As much as I despised the goose-stepping Southern faux military thinking of my prep school, I was more than happy to fling myself at the mercy of my elders at the Lodge; in fact, I think my passion for deference verged on the homoerotic. When I was elected Assistant Social Chairman my sophomore year – which meant cleaning up for a year before actually assuming any duties – I ADORED throwing away beer bottles until 4am because I truly believed I was contributing to the magic of the place.

One night, my junior year, an elder Chi Psi named Marty Clark and I found ourselves talking to the same very lovely girl. Getting drinks, I told him I was thinking of asking her to our formal, when he looked down and said he was thinking of the same. With glee, I told him that I respected him as an Elder Bro and that he should do it. He went on the date and stayed with her a few months, while I pined a little, but somehow the pain felt good. It was for a purpose. In that moment, I understood the medieval self-flagellators who lashed themselves with chains to promote inner ecstasy.
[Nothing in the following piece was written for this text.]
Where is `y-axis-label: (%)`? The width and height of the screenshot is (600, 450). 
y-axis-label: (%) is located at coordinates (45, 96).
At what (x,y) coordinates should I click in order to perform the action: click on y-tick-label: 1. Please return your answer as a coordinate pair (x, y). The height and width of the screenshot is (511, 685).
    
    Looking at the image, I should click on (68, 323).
I know when I mention fraternities on here, 3/4ths of you roll your eyes, but if I hadn’t had that experience with those 150 guys, I may never have understood men at all. As it was, it took me years to become fluent, as the Gribster will surely attest. Especially in my later years, when I got complacent with success and began to act like Kurtz from “Heart of Darkness”.
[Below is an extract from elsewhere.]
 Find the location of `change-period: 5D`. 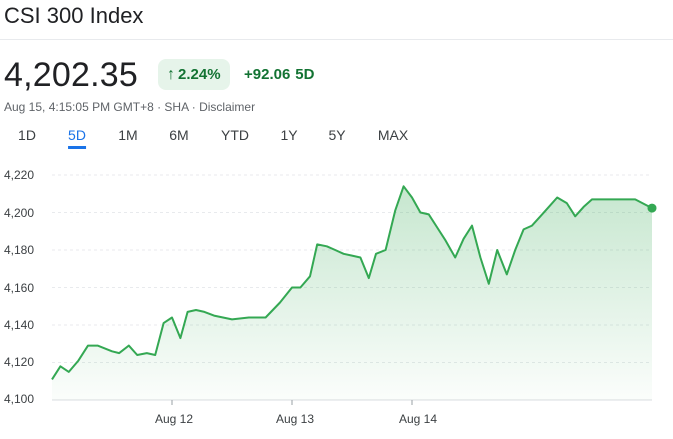

change-period: 5D is located at coordinates (305, 74).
Yesterday, I started going to a pick-up hoops game in Rustic Canyon, and though I was being über-deferential, I nearly got into a fight with a guy who was jawin’ his face off at me. His implacable rudeness, after two attempts at ignoring him, made me want to take a tire iron to his kneecaps. These people sniff me out. So I have both these authoritative problems going on: deference and belligerence in equal parts.

What happened when I was a kid to make this so? Well, scratch that – who cares? The better question is: what kind of parent can we be to Lucy so that she sidesteps these problems altogether? How can we deal with her tantrums and our limits while making her feel part of something bigger, not so shut-off, not so stuck on her precious solipsism like her father?

Today “Long Cool Woman in a Black Dress” came on the stereo, and she bounced up and down like a mosher circa 1992. I thought how wonderful it would be if she learned to play bass, but then I thought, fuck that. There’s always chick bassists – why can’t she play lead?